In the hierarchical clustering model, search remains bounded and localized. Memory footprint per query remains stable as namespace size grows. The result is not only higher throughput, but materially lower infrastructure cost per unit of work.

At tens of billions of vectors, performance and efficiency become inseparable metrics.

Why the 11× Gap Exists

At 50 billion vectors, architecture determines performance more than algorithm selection.

In sharded ANN systems:

Query execution must coordinate across partitions.
Disk access patterns become irregular under graph traversal.
Memory pressure increases non-linearly with corpus size.

In VAST’s hierarchical model:

Search depth is bounded.
Only targeted subclusters are loaded.
Memory usage is proportional to query scope.
Namespace growth does not increase shard coordination complexity.

The result is a widening performance gap as datasets scale.

From Billion-Scale to Trillion-Scale

The hierarchical index is explicitly designed for namespaces extending into trillions of vectors. The cluster tree depth accommodates exponential growth without rearchitecting the system or increasing shard count.

More importantly, performance behavior remains predictable as datasets exceed memory capacity. The index was built for memory-bounded execution rather than memory-resident operation.

That distinction is what enabled the 11× benchmark result.

Architecture Determines the Outcome

At 50B vectors, the performance gap between VAST and Milvus reflects architectural design choices, not incremental optimization.

Vector systems built around sharded, memory-resident ANN graphs inherit the scaling properties of that design. As datasets grow, coordination and memory constraints become first-order performance factors.

VAST’s hierarchical clustering architecture avoids those constraints by treating vector search as a progressive narrowing problem inside a distributed database, not as a graph traversal problem across shards.

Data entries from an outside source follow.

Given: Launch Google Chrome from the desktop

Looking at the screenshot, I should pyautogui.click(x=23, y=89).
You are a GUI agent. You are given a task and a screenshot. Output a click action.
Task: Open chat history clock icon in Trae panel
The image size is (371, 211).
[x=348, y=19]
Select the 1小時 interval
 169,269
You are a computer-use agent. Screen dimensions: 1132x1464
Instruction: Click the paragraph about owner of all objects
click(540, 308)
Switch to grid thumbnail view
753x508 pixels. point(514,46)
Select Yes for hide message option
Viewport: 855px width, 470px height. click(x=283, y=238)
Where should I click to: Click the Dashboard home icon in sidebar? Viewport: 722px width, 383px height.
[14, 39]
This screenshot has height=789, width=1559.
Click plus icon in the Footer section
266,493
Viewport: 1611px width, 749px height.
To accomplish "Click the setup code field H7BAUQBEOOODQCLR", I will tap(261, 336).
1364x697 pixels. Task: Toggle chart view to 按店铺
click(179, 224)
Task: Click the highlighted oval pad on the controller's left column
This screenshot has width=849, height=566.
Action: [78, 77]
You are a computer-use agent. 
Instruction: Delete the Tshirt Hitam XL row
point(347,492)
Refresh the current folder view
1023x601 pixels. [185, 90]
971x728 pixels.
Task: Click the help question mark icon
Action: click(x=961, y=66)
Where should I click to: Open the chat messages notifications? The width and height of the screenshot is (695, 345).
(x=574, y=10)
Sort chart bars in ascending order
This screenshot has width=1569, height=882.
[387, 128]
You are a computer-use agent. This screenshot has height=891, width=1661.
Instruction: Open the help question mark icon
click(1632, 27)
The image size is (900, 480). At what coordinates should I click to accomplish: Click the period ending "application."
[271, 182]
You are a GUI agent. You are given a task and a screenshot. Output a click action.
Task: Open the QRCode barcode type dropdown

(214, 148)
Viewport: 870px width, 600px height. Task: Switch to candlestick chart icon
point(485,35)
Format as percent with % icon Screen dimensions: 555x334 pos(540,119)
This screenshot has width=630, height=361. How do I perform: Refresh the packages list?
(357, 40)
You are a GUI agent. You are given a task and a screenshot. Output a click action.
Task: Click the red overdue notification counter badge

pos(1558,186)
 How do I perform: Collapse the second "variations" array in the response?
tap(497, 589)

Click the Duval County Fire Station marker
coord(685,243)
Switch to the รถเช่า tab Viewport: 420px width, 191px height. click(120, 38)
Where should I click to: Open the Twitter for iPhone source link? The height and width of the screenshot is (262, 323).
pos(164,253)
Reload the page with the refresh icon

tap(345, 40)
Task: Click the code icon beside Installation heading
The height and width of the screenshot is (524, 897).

Enterprise RAG systems are still in early deployment stages, but their trajectory is clear. As organizations embed retrieval into customer support, compliance review, engineering workflows, and video intelligence pipelines, vector namespaces will grow from billions into the trillions. At that scale, architectural assumptions that seem acceptable today begin to surface as constraints. The systems that perform well in early pilots may struggle under sustained, enterprise-wide adoption.